Pop Not Broth
HANNAH MIRSKY was confused not amused.
Corpus Playroom, 9.30pm, 23-27th October
Dir. Tom Duggins
Let’s start with a round-up of the best three moments of this production. They were, in order of ascending hilarity: a joke about fisting, a joke about fingering, and a fake moustache that wouldn’t stay on. Judging from the way the actor wearing it subtly removed it before the play ended, it seems safe to say that the malfunctioning facial hair wasn’t even deliberate. When the funniest moment of the evening comes from first-night prop problems, you know there’s something wrong.

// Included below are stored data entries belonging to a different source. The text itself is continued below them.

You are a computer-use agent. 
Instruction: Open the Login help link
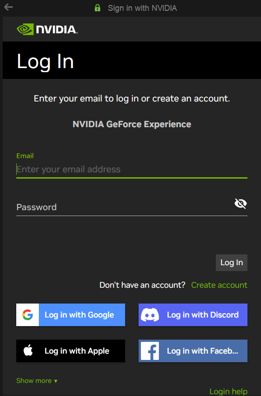click(x=228, y=391)
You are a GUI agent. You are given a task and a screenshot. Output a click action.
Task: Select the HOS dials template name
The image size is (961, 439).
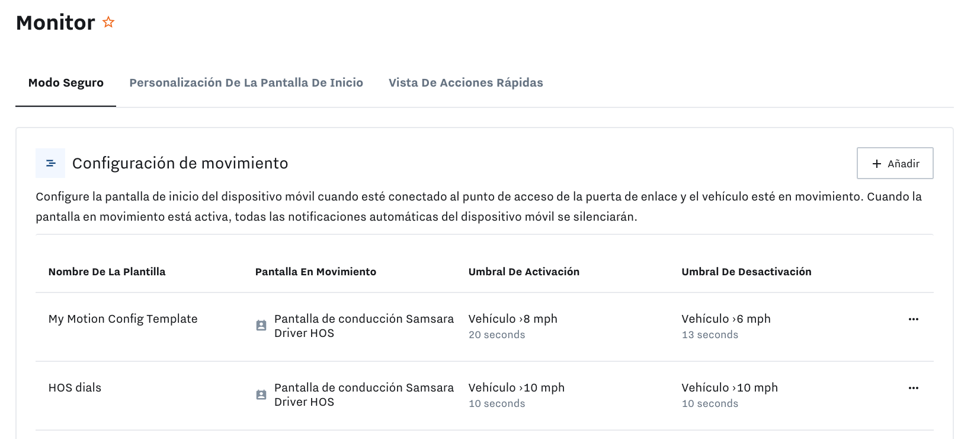(x=75, y=388)
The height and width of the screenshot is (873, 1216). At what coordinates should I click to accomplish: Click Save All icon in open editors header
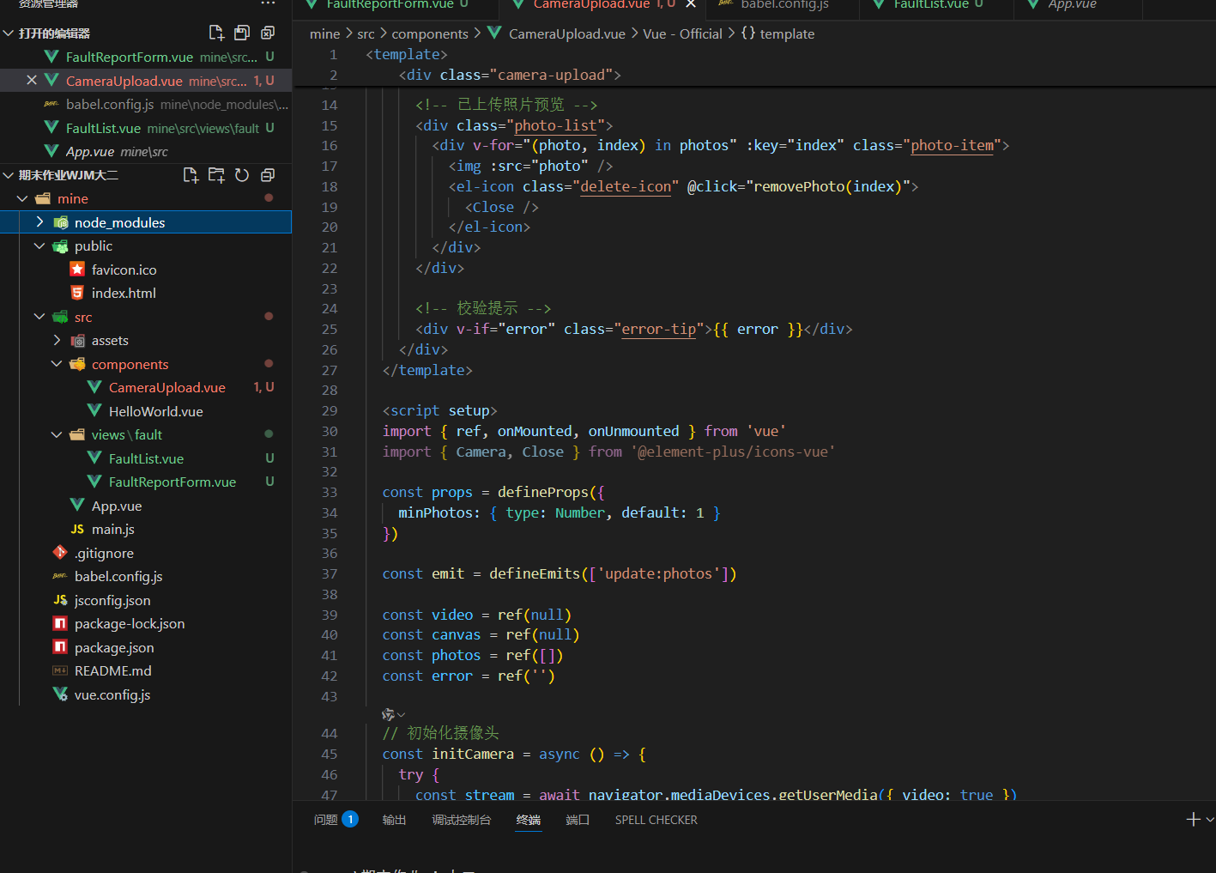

Pop not Broth promises, in its advertising, to deliver ‘an unrelenting farce, a comedy tailor-made for the blithe age’. What it actually delivers is – baffling. The protagonists are a motley crew of murderers and drug-dealers, who, for a variety of tangled reasons, beat each other up, tie each other up, and put each other in a large black box which appears, for no properly explained reason, in the middle of the stage halfway through the production.
I think the comedy is meant to arise from the fact that these characters are so nonchalant about the strange goings-on around them, but most of the time they simply seem bored. Or maybe that’s just the actors.
Credit has to go to the supporting cast – Ryan Ammar as an enthusiastic negotiator, Ben Pope as a corrupt undercover detective and Sam Twells as a pervy landlord – simply for playing tired caricatures with gusto and providing most of the few amusing moments in this production. But these were just a few small mercies in a production otherwise notable for its lifeless acting.
At certain points – a murderer admitting her husband abused her, a man reflecting on the death of his friend – I was genuinely unsure if the audience was supposed to be moved. These moments certainly weren’t funny, but in terms of emotional depth and resonance, they were roughly on a level with a Biff and Chip story.
It isn’t necessarily a bad thing to leave a theatre feeling confused. Sometimes the puzzlement is caused by the moral ambiguities of a play, how a show messes with conventions of drama, or the complexities of an individual character. With Pop not Broth, however, I was simply left bewildered and let down by the lack of energy, the lack of laughs, and the story itself.